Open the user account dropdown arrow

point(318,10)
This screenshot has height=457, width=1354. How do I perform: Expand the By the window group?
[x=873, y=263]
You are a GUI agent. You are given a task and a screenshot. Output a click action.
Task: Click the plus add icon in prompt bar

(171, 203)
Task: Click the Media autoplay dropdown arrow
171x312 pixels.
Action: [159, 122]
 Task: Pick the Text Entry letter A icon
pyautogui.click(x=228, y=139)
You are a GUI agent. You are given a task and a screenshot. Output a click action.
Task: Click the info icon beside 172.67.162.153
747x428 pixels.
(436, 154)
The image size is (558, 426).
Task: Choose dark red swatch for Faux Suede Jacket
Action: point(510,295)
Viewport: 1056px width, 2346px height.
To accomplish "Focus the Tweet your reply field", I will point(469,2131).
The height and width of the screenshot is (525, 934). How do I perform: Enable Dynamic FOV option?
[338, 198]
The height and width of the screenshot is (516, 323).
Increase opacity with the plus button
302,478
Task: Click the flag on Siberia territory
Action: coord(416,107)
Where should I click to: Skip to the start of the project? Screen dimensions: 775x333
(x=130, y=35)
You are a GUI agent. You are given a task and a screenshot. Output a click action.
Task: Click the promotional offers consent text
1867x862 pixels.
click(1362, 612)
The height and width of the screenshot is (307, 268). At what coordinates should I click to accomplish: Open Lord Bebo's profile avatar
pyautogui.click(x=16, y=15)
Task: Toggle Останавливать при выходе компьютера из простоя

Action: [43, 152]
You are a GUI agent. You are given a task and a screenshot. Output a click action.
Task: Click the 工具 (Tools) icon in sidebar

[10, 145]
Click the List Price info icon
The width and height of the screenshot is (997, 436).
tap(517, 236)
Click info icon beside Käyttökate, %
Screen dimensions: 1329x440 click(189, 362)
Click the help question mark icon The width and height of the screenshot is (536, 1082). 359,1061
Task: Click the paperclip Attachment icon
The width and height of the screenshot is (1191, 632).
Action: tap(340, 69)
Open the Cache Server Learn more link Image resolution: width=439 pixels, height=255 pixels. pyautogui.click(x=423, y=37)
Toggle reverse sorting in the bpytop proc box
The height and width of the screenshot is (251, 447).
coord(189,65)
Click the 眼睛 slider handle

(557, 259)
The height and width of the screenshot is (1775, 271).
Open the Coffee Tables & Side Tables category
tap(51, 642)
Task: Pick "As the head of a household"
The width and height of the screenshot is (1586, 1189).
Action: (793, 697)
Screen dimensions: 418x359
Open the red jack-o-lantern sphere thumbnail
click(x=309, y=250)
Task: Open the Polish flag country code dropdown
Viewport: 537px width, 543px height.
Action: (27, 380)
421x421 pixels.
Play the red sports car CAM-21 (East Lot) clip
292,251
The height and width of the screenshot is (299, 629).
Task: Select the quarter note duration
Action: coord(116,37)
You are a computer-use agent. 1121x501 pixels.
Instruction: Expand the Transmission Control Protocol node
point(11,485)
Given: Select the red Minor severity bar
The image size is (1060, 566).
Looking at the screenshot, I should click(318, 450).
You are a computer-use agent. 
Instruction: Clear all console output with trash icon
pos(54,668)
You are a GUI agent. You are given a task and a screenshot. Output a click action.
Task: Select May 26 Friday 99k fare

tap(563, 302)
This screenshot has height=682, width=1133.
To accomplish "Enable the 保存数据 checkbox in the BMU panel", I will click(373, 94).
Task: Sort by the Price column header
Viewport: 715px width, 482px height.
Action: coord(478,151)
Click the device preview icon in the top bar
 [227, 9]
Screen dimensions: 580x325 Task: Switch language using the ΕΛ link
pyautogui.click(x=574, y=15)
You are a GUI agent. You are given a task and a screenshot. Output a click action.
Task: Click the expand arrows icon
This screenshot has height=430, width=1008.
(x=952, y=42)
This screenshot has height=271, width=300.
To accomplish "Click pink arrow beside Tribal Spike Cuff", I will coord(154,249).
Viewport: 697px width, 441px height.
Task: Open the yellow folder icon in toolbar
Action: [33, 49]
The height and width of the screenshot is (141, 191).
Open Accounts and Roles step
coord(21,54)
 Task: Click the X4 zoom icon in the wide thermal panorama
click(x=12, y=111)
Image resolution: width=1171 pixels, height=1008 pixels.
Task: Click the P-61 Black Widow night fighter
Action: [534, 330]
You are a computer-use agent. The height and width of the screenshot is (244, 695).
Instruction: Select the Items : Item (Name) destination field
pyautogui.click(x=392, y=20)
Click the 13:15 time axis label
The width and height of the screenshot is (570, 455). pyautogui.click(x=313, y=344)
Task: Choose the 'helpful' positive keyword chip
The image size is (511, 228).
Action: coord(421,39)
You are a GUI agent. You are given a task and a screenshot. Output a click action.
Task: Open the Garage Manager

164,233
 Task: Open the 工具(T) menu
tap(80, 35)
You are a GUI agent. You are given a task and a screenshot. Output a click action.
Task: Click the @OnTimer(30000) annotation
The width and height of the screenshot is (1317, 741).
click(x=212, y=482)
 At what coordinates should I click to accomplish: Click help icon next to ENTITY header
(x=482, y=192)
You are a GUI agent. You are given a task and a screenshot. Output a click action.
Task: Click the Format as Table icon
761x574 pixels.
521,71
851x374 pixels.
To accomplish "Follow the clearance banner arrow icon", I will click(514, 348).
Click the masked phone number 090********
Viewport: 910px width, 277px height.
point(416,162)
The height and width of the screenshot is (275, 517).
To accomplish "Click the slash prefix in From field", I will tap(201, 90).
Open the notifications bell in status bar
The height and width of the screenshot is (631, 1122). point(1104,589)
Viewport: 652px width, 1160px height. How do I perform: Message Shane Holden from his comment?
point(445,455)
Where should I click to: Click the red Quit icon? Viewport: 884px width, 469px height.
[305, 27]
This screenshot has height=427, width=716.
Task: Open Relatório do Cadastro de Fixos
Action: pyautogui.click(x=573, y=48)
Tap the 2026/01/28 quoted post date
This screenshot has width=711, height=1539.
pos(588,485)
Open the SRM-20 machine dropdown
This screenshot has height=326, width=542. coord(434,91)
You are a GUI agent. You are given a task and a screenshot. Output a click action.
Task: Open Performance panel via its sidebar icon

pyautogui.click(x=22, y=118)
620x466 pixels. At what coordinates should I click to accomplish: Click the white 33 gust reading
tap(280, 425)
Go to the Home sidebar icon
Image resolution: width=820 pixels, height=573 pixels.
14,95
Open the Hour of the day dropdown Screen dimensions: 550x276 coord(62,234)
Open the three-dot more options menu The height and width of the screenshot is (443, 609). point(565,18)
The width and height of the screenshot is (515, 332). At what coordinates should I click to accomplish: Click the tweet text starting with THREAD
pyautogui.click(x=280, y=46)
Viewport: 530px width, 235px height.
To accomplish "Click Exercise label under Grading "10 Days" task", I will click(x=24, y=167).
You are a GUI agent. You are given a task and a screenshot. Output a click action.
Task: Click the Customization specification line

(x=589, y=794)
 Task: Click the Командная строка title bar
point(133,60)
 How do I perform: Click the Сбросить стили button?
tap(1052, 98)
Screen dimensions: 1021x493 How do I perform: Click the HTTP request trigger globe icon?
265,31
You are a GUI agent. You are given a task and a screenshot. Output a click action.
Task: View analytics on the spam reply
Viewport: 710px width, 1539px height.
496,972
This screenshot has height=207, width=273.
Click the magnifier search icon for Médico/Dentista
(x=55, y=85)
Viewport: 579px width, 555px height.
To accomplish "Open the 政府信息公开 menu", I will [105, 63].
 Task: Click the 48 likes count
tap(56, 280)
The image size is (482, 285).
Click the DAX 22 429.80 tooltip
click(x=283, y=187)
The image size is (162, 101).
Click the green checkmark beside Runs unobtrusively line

-------------------------

What the task requires
Sift the data above for lines with "more", then copy each one.

Reply
Open the Cache Server Learn more link Image resolution: width=439 pixels, height=255 pixels. pyautogui.click(x=423, y=37)
Open the three-dot more options menu The height and width of the screenshot is (443, 609). point(565,18)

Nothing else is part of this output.